Keeping the cover tight:
It’s important that the cover stays taught, when it is in use. It needs to be tight enough so that nothing can get beneath it, by accident. A tight fitting cover will also keeps the wind from causing the cover to flap. However, the cover still needs to have some flexibility too. If it is too tight, the weight of snow accumulation can place stress on the cover. We recommend that the springs be compressed about 50% for a mesh cover and 65% - 75% for a solid cover. To adjust the tension, remove the spring from the anchor with the installation tool. Adjust the length of the strap using the D-ring or the buckle and reinstall the anchor.
Cleaning the cover:
Cleaning the cover when you remove it will keep it from getting moldy and to keep it looking good. While it is on, you can usually blow any leaves or debris off with a leaf blower. Then spray it clean with water and use a brush to gently remove any dirt. Do not spray chemical detergent on the cover while it is in use. The chemicals can affect your pool’s chemistry and damage your liner. If the cover needs additional cleaning to remove mold or mildew, this can be done when the cover is off of the pool. It is best to spread it out in the grass, to reduce wear and tear. Then spray it clean with a mild detergent mixed with water. You may need to use a pool brush to remove tough stains. Then rinse off the detergent and allow it to dry.

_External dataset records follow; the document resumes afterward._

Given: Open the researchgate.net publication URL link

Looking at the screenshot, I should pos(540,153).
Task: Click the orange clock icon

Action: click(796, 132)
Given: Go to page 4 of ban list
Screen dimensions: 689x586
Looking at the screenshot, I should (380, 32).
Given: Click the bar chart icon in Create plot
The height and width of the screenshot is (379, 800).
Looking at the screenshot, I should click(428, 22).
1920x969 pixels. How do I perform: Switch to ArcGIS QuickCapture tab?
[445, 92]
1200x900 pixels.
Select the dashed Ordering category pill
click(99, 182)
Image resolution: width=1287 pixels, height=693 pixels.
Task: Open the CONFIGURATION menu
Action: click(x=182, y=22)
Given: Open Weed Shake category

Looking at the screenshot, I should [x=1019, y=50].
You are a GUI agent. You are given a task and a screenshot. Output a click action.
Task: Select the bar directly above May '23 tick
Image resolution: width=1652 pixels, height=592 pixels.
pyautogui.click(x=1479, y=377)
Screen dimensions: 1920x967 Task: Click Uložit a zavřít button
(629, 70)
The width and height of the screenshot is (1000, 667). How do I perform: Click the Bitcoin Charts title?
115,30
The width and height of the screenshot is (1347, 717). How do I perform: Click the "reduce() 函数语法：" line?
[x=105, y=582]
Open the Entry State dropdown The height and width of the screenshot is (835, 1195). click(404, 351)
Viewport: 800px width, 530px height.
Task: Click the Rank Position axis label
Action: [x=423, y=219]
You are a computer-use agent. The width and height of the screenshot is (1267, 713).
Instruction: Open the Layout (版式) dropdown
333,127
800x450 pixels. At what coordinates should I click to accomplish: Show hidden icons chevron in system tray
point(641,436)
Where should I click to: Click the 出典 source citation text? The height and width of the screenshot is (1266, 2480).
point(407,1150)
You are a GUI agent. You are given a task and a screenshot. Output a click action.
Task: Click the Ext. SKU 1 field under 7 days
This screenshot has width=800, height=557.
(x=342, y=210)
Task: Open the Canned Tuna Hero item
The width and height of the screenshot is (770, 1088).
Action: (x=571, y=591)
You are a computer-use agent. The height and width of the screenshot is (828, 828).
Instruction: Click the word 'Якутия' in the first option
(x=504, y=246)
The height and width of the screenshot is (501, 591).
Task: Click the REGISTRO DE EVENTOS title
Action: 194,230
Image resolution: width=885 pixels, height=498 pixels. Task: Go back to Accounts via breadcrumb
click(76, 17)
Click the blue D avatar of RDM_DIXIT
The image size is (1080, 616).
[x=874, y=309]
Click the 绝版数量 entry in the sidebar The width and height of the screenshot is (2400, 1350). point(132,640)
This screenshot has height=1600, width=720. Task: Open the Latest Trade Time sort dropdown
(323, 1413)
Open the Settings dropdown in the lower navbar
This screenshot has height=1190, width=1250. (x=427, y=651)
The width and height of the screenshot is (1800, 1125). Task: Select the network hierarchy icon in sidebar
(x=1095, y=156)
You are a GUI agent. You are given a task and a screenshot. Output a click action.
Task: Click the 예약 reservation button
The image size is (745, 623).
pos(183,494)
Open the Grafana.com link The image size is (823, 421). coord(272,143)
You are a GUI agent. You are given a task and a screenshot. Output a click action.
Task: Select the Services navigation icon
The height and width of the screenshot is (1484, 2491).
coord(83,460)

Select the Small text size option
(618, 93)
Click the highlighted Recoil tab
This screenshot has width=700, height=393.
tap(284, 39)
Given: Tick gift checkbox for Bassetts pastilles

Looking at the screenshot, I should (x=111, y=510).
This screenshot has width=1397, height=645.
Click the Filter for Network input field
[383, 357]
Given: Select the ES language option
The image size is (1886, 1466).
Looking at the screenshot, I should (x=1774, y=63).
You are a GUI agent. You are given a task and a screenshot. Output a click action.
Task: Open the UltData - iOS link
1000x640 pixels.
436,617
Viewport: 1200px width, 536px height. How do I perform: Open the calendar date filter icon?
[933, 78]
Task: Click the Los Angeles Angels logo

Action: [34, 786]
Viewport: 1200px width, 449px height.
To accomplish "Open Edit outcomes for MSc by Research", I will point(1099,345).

Maintaining proper water levels:
When the cover is installed, the water levels should be set around 15” - 18” below the cover. You don’t want the water level too high for safety reasons. You also don’t want the water level too low because this can put excess stress on the cover. When snow accumulates on the cover it needs to be able to rest on the surface of the water. If the water level is below 18” it can cause structural damage. You can check the water levels by removing a spring in one of the corners. Just pull back the cover to see the water level and use a hose to add some if necessary.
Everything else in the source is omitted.